Donald Fehr: Sidney Crosby

Donald Fehr, left, executive director of the NHL players’ association, talks to reporters following collective bargaining talks between the NHLPA and the NHL in Toronto on Thursday, Oct. 18, 2012. Players, from left, Detroit Red Wings’ Daniel Cleary, Edmonton Oilers’ Shawn Horcoff, Pittsburgh Penguins’ Sidney Crosby, Carolina Hurricanes’ Eric Staal and Phoenix Coyotes’ Shane Doan listen in the background. (AP Photo/The Canadian Press, Chris Young)

AP

By and large, NHLers have pretty good lives. But they do have worries, and chief among them is all the money they’re losing to escrow.

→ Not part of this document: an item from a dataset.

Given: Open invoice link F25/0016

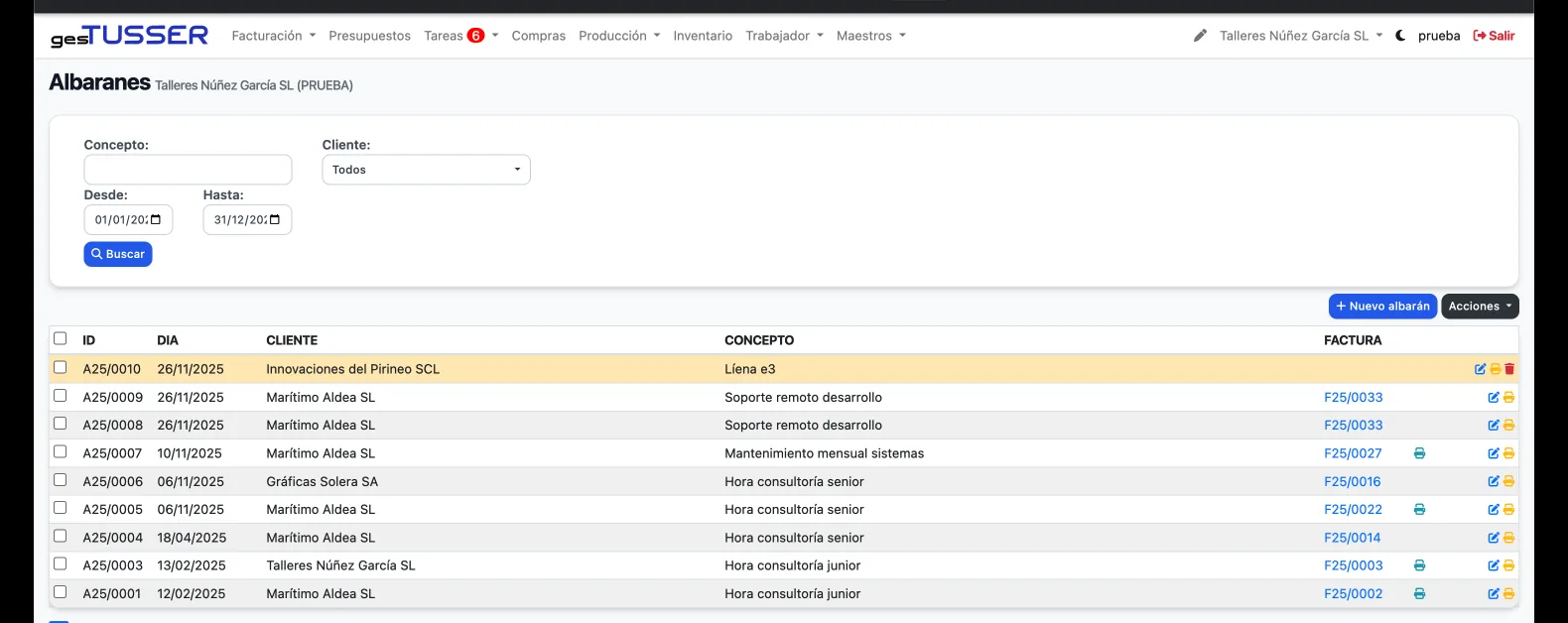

“What’s talked about now mostly is escrow,” NHLPA chief Donald Fehr told the Chicago Tribune during All-Star Weekend in Nashville.

“No doubt about it. And that’s really exacerbated by the Canadian dollar issues. But there’s no doubt that’s the highest thing on their radar scope — they see it every time they get a check.”

Escrow recently rose to 18 percent, and it remains to be seen how much of that will be refunded to the players when all the accounting is done.

It also remains to be seen if the NHLPA will accept the standard five percent growth factor for next season. That was a concern last year, and it could be even more of a concern this year. (To understand that issue, consider Duncan Keith.)

Still don’t care about escrow?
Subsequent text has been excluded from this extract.